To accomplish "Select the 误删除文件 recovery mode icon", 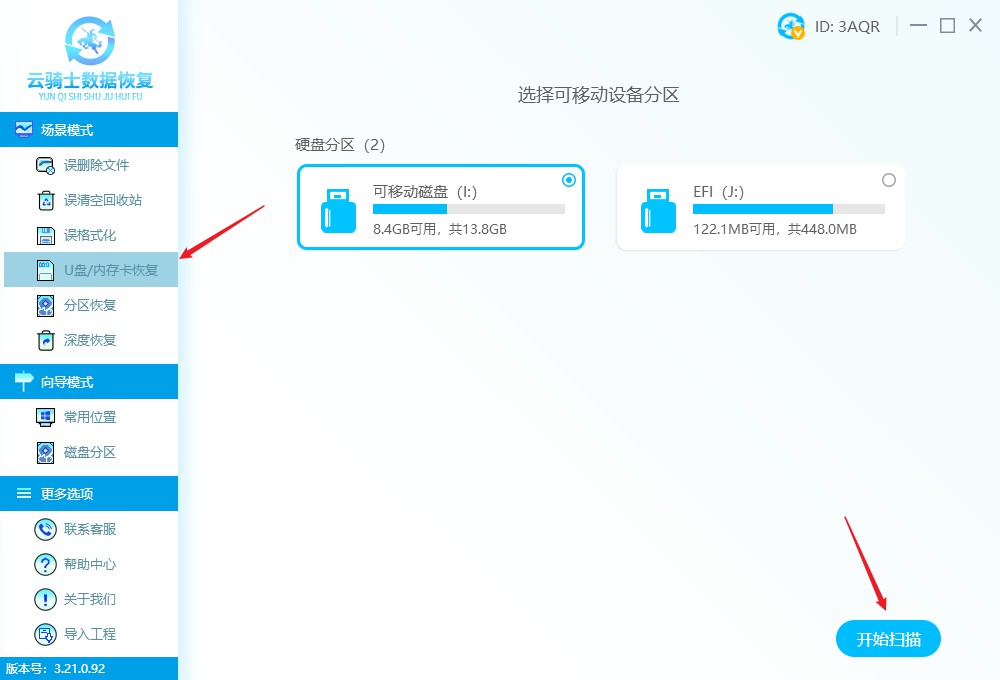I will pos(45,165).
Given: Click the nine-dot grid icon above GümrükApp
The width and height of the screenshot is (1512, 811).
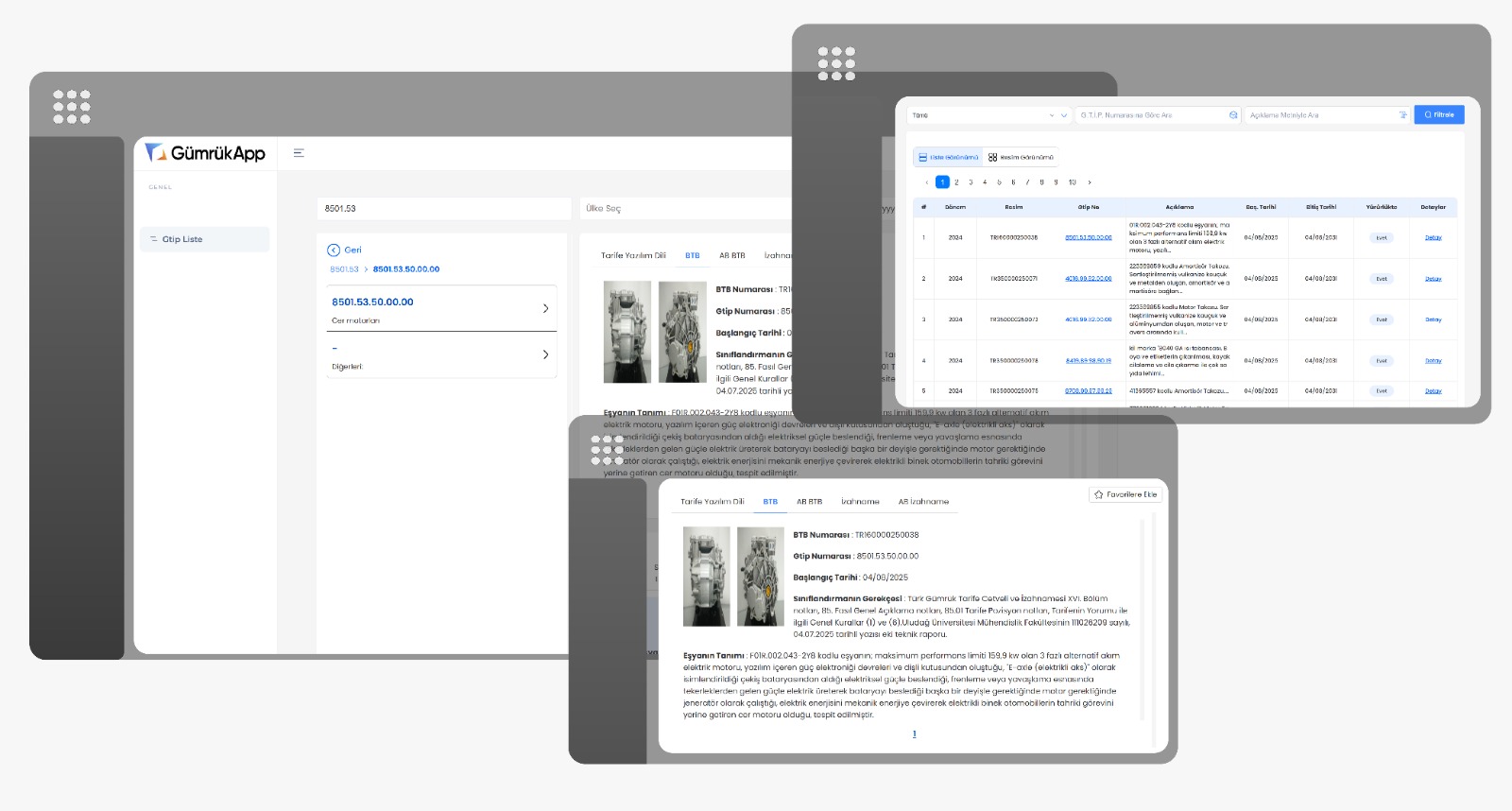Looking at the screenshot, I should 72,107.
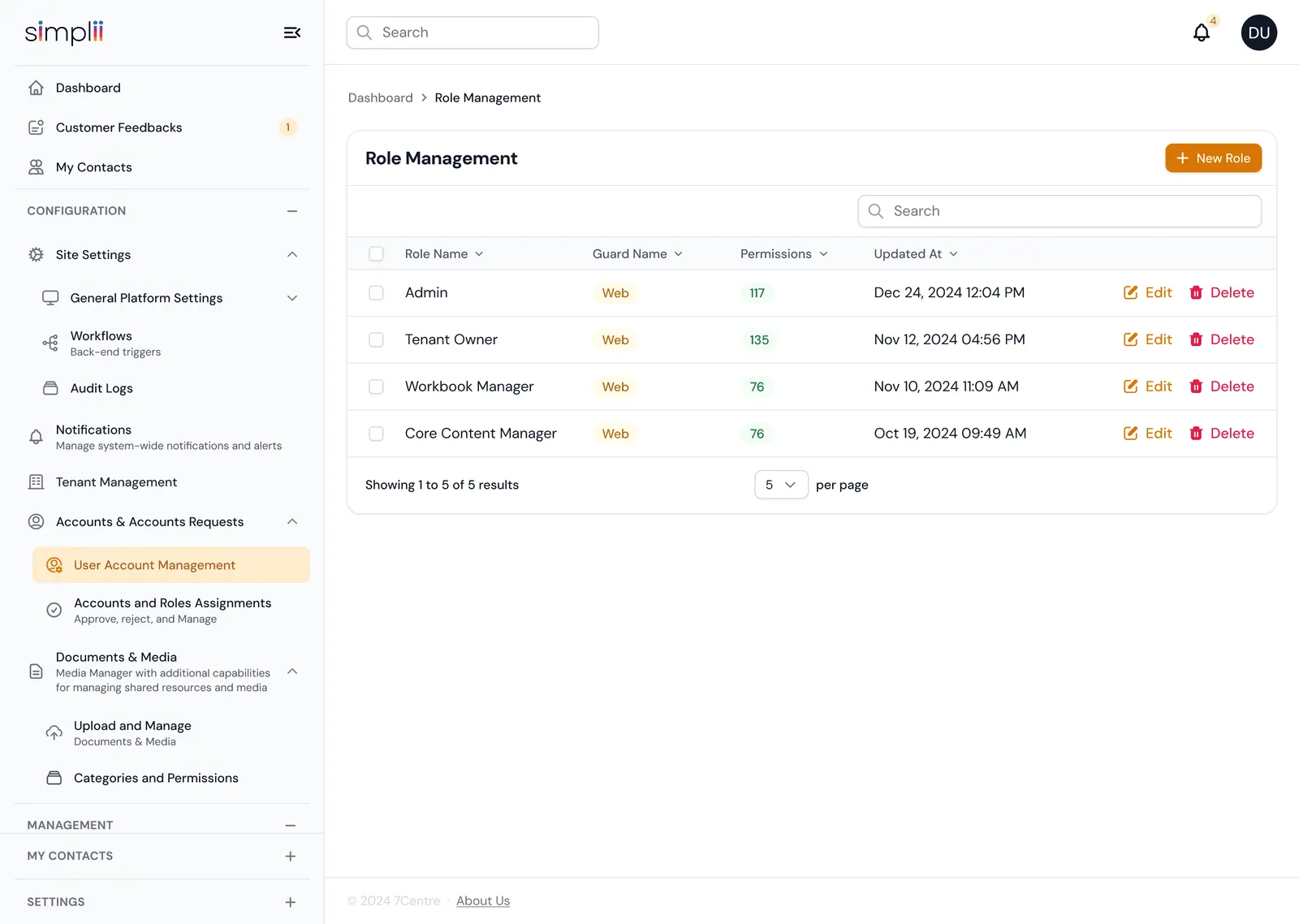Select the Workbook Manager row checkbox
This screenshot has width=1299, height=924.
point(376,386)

========

Description of the task
Reproduce word for word everything from the line containing "Given: Click the" down to the last of the rows, and leave the pictures out.

Solution to this problem
Given: Click the nine-dot grid icon above GümrükApp
The width and height of the screenshot is (1512, 811).
Looking at the screenshot, I should 72,107.
Select the Workbook Manager row checkbox
This screenshot has width=1299, height=924.
point(376,386)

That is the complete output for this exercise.